A collaborative research study between DuPont Nutrition & Biosciences and Amylgen, a research centre which specialises in rodent models of neurodegenerative and psychiatric disease, has analysed the effects of differing probiotic strains on the behaviours and neuroendocrine responses of chronically stressed mice.
This study builds on the established notion that changes in gut microbiota affect mood and cognition by delving deeper and examining the performance of different strains in comparison to each other.
This study took a systematic approach to test the efficacy of 12 candidate probiotics strains from 10 species/subspecies of Bifidobacterium and Lactobacillus on stressed mice. The strains were tested across four screening experiments and the three most promising strains were re-tested to validate the results.

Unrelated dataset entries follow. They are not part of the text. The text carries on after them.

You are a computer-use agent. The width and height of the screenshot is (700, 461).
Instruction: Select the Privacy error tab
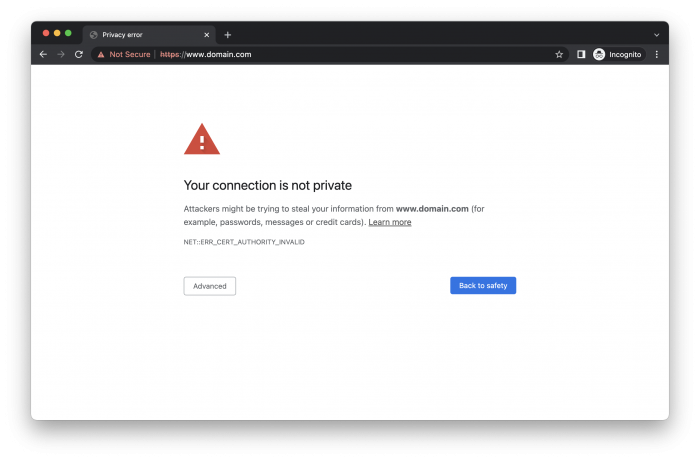click(140, 34)
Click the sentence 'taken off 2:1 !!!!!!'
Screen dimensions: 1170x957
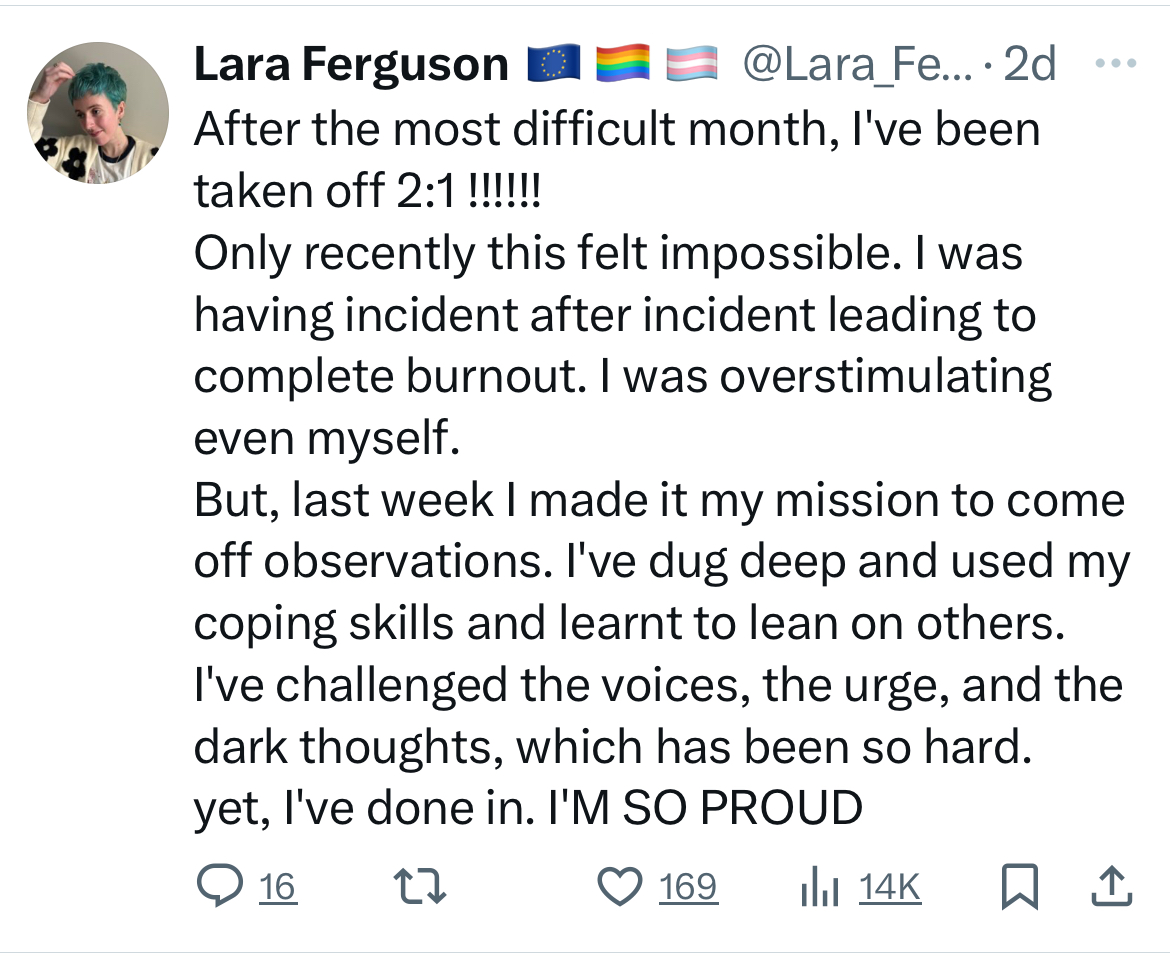point(367,191)
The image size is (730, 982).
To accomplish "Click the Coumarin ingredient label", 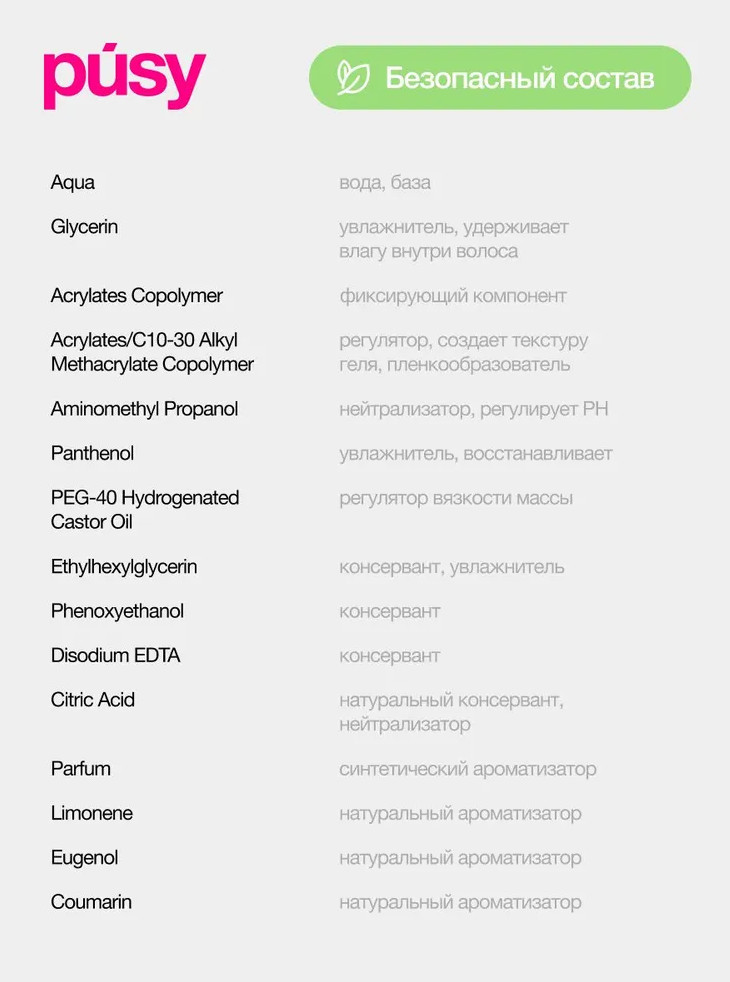I will [91, 902].

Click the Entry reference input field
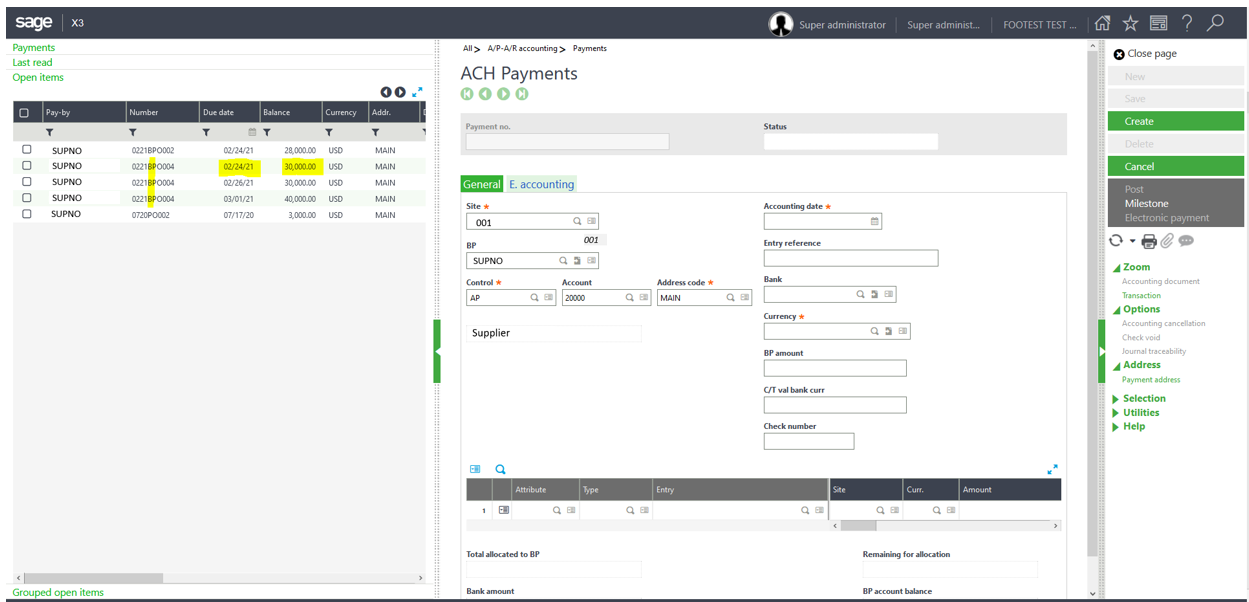850,259
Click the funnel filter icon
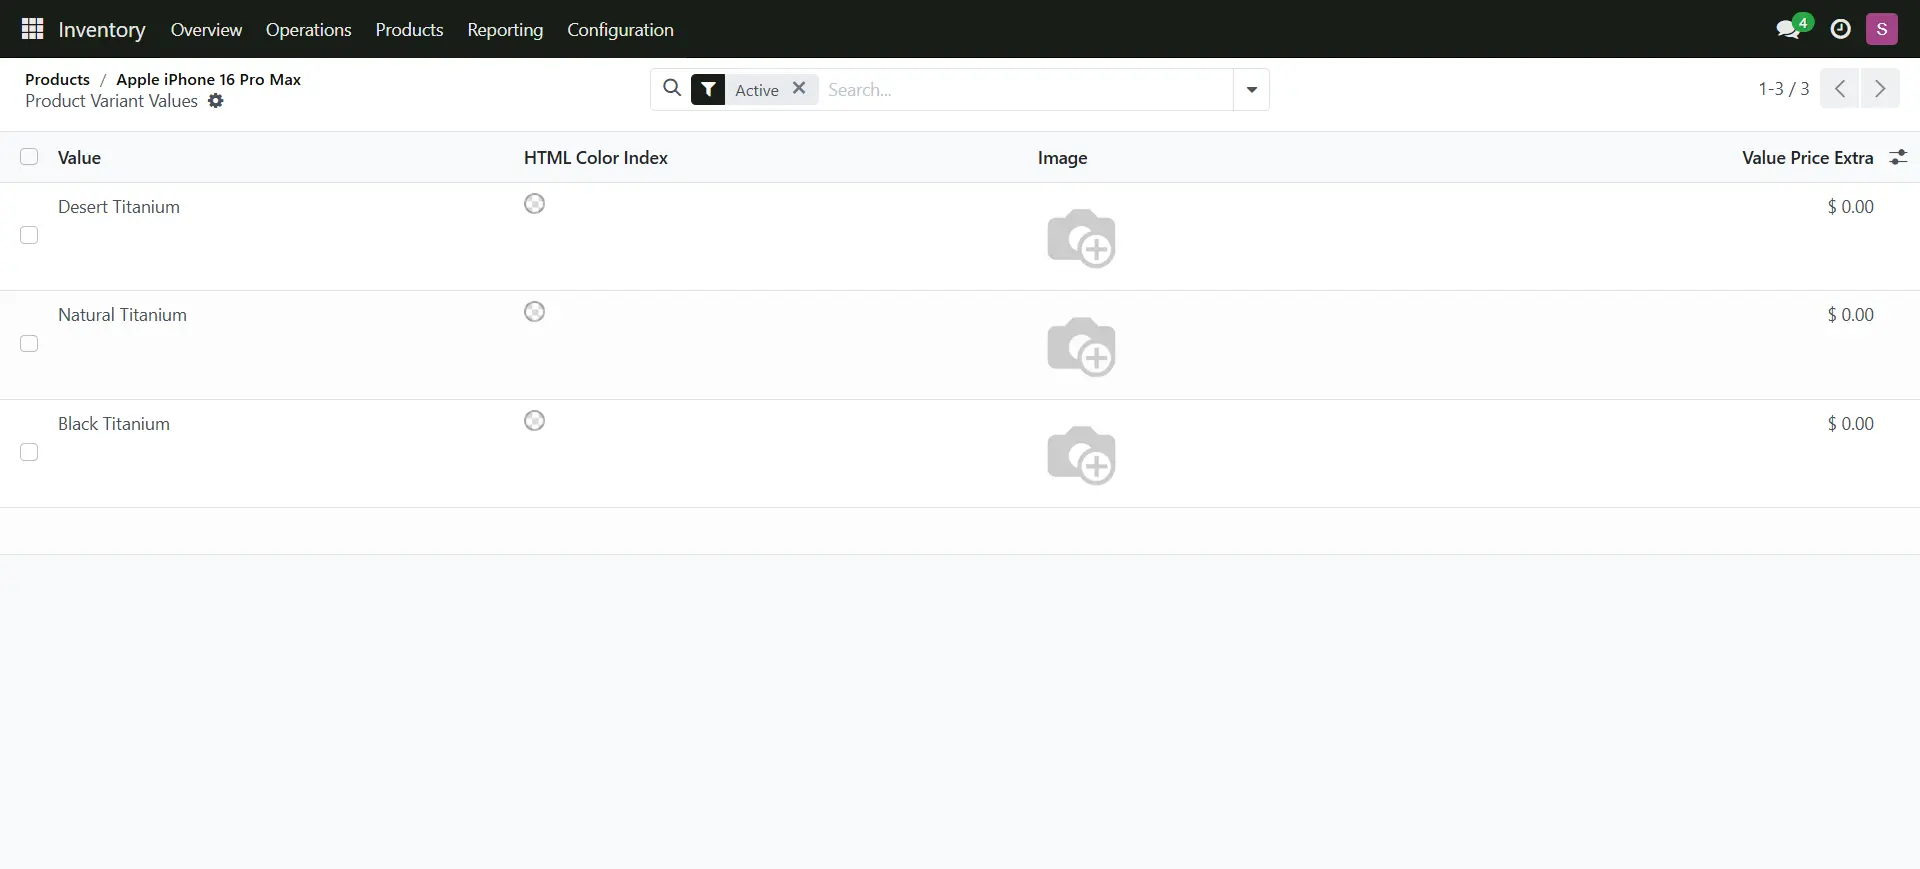 tap(708, 90)
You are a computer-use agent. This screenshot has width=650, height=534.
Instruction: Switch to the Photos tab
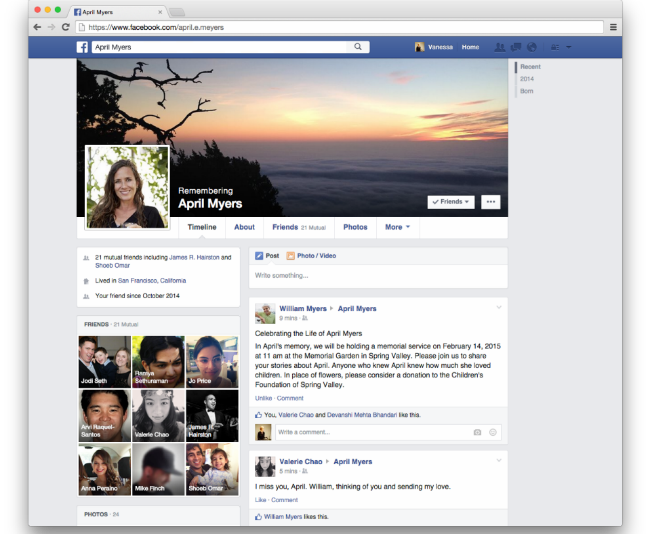pos(355,228)
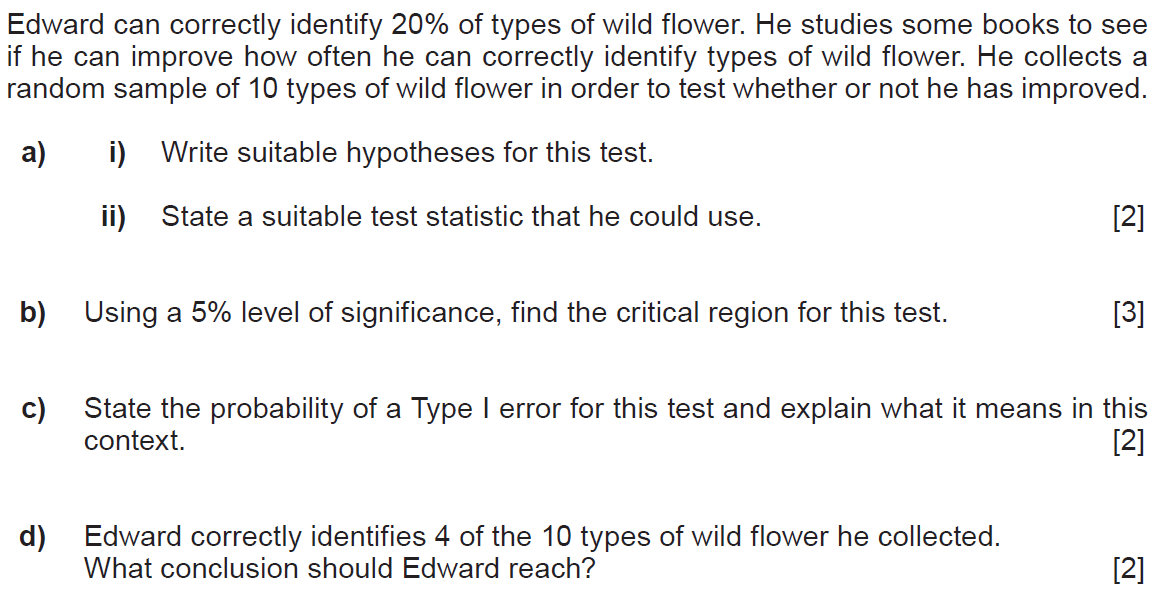Click the part c) label
This screenshot has height=604, width=1170.
(33, 409)
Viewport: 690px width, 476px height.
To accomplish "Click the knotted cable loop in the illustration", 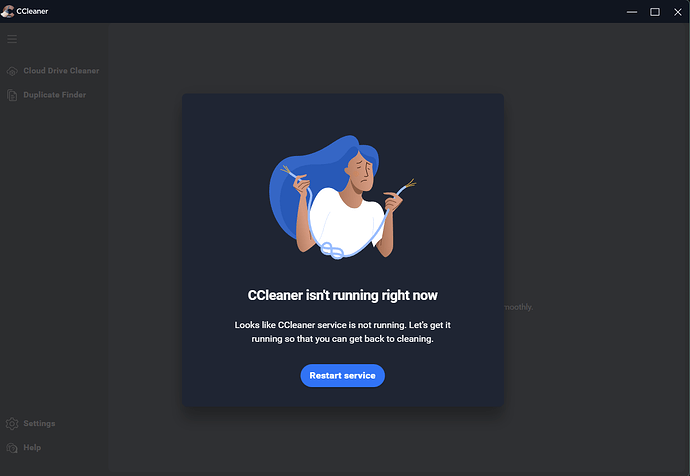I will coord(332,250).
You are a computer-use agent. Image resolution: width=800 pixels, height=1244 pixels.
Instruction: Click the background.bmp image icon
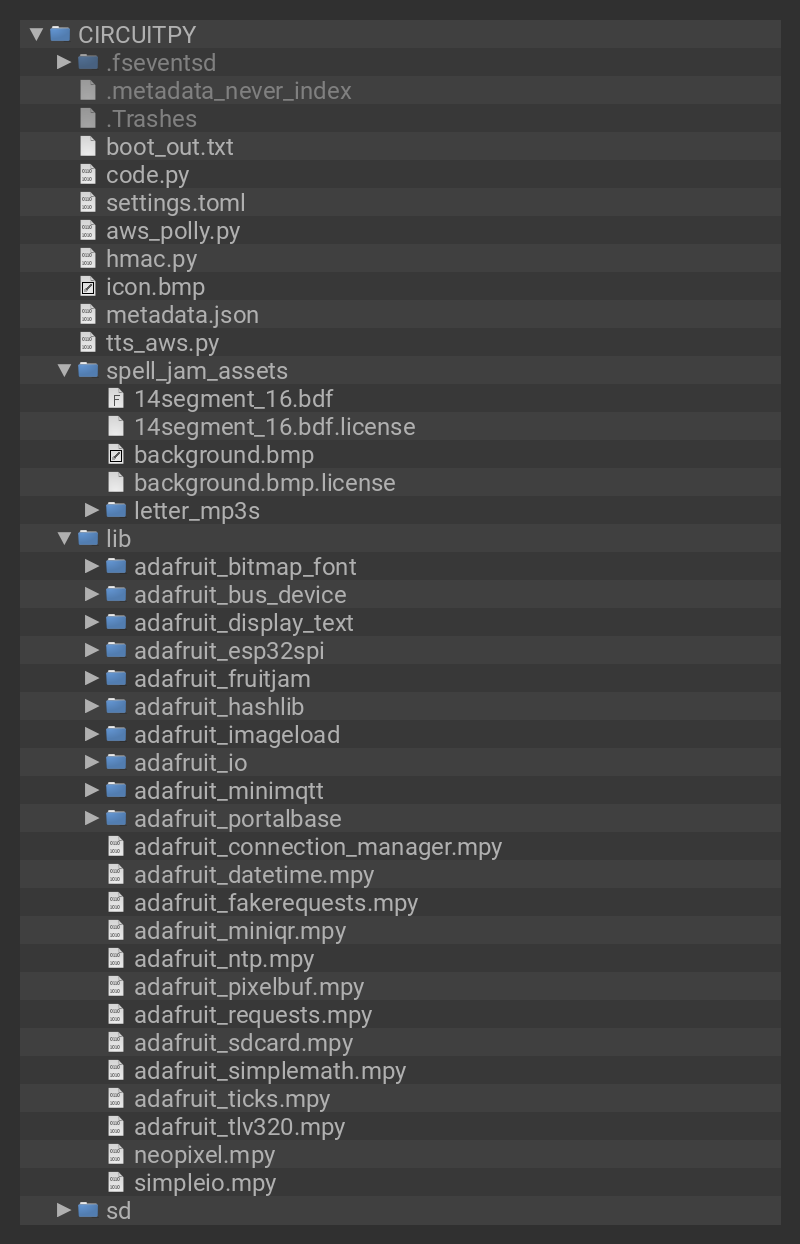116,455
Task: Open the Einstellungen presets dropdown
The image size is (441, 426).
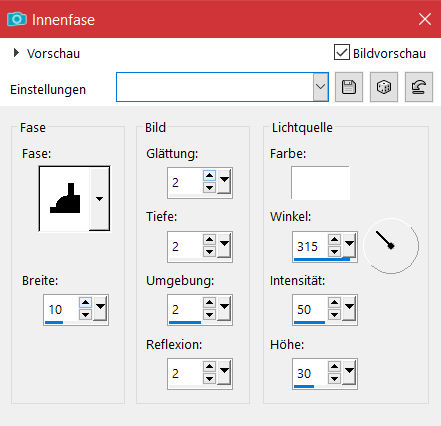Action: (x=320, y=87)

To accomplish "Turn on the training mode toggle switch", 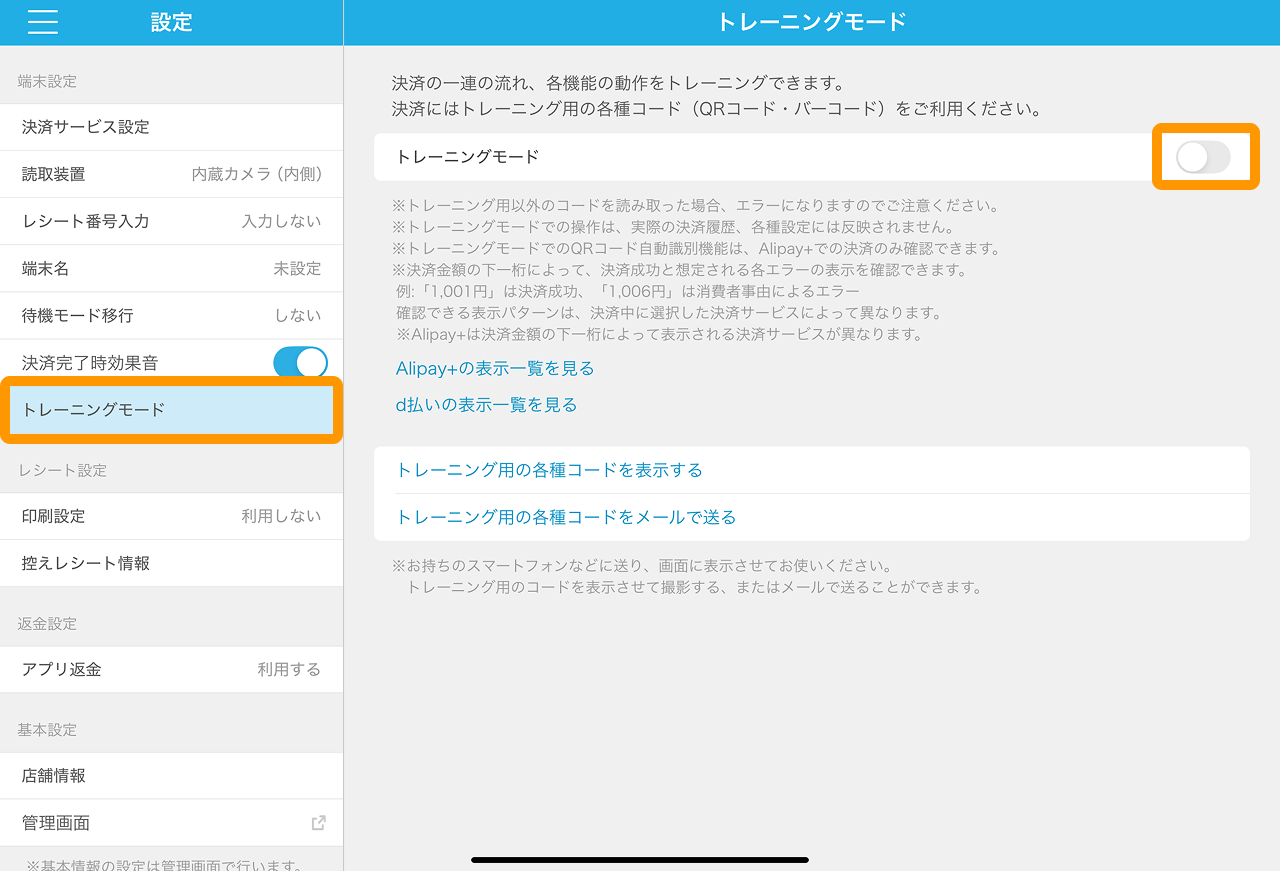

The mice were orally administered the individual probiotic strains for five weeks, during which a three-week daily chronic restraint stress procedure was imposed on mice within stressed groups. On the final week of probiotic intervention and post the three-week stress procedure, all mice entered a behavioural test paradigm to measure stress-related behaviours. Furthermore, in the validation experiment, corticosterone and adrenocorticotrophic hormones were analysed to measure the neuroendocrine response to stress, as well as additional tissue samples collected for further analyses.
Of the 12 candidate probiotics, Lactobacillus paracasei Lpc-37®, Lactobacillus plantarum LP12407, Lactobacillus plantarum LP12418, and Lactobacillus plantarum LP12151 prevented stress-associated anxiety- and depression-related behaviours from developing compared with chronically stressed mice in the placebo group. In addition, Lpc-37®, LP12407 and LP12418 prevented stress-associated deficits in cognitive function from developing.
“Up to now, we have been using our rodent models for screening classical drugs aiming at psychiatric conditions,” stated Francois Roman, Ph.D., Scientific Board Member and Co-founder of Amylgen.
“The therapeutic improvement for the treatment of psychiatric diseases using the classical drug discovery process has been very disappointing and has not been able yet to bring satisfactory solutions for the treatment of neuropsychiatric disorders such as anxiety and depression. Novel approaches such as the one described in this paper opens fantastic opportunities for the discovery of new therapeutic strategies for the treatment of these disorders conducive to stress that need to be clinically translated.”
“We are excited to explore whether these results can be translated to humans. We also demonstrated unique strain-specific effects concerning potential mechanistic pathways worth exploring in follow-up studies, and perhaps even in different models,” said Elaine Patterson, Ph.D., Senior Scientist, DuPont Nutrition & Biosciences.